BERITA TERKINI
SKK Migas: Eksplorasi Hulu Migas Butuh Waktu, Swasembada Energi Minyak Terkendala Kesenjangan Produksi-Konsumsi

SKK Migas: Eksplorasi Hulu Migas Butuh Waktu, Swasembada Energi Minyak Terkendala Kesenjangan Produksi-Konsumsi

Deputi Eksplorasi, Pengembangan, dan Manajemen Wilayah Kerja SKK Migas Benny Lubiantara mengatakan kegiatan eksplorasi di sektor hulu minyak dan gas (migas) tidak bisa serta-merta menghasilkan produksi dalam waktu singkat. Menurutnya, banyak pihak menginginkan temuan migas dapat segera diperoleh, padahal hasil eksplorasi baru terlihat setelah proses yang memakan waktu.

“Eksplorasi tidak bisa langsung onstream tahun ini atau tahun depan, atau dua tahun lagi. Namun butuh waktu setidaknya empat atau lima tahun lagi baru terlihat hasilnya,” kata Benny dalam bincang santai Media Briefing SKK Migas & IPA, Kamis (31/10/2024), di Jakarta.

Benny menekankan, temuan migas baru akan muncul jika kegiatan eksplorasi dilakukan secara masif. Ia menyebut, semakin banyak aktivitas eksplorasi, semakin besar peluang munculnya discovery, termasuk temuan hidrokarbon berukuran besar.

“Discovery (temuan migas) baru muncul dari kegiatan eksplorasi yang masif. Kita berharap tentunya ke depan ini, ada kegiatan eksplorasi yang masif, supaya dari banyaknya kegiatan itu akan banyak discovery-discovery hydrocarbon yang besar (giant discovery),” ujarnya.

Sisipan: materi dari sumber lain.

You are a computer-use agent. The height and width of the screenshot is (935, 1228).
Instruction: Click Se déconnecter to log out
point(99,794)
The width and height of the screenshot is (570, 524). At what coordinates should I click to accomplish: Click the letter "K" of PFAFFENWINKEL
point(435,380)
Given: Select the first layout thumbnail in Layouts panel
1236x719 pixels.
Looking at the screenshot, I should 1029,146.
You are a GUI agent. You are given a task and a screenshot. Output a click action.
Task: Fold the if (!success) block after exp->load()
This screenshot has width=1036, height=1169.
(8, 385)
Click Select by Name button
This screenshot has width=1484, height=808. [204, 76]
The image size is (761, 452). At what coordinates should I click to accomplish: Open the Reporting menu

Selain tantangan waktu eksplorasi, Benny juga menyoroti pekerjaan rumah swasembada energi, khususnya untuk minyak. Ia menyebut persoalan utama adalah memperkecil kesenjangan antara produksi dan konsumsi domestik.

Menurut Benny, saat ini produksi minyak Indonesia berada di sekitar 600 ribu barel per hari, sementara konsumsi diperkirakan sekitar 1,5 juta barel per hari. Kondisi tersebut membuat gap antara produksi dan kebutuhan dalam negeri masih sangat besar.

Ia menambahkan, meski ke depan diharapkan ada efisiensi, diversifikasi, dan upaya lain untuk menekan laju pertumbuhan konsumsi, tambahan produksi tetap dibutuhkan. Benny menilai, bahkan bila produksi berhasil meningkat hingga 1 juta barel per hari, kesenjangan dengan konsumsi masih akan tetap ada jika melihat outlook ke depan.

“PR (pekerjaan rumah) utama swasembada energi itu khususnya untuk minyak, itu adalah meminimize gap. Kita kan timpang, antara produksi, apalagi sekarang produksi kita 600 ribu sementara konsumsi mungkin sekitar 1,5 juta, jadi gap nya jauh banget,” ungkapnya.

Benny juga menyampaikan bahwa SKK Migas melihat pencapaian sejak Long Term Planning (LTP) diluncurkan pada 2019 masih memerlukan perjuangan, dengan harapan produksi migas Indonesia dapat meningkat.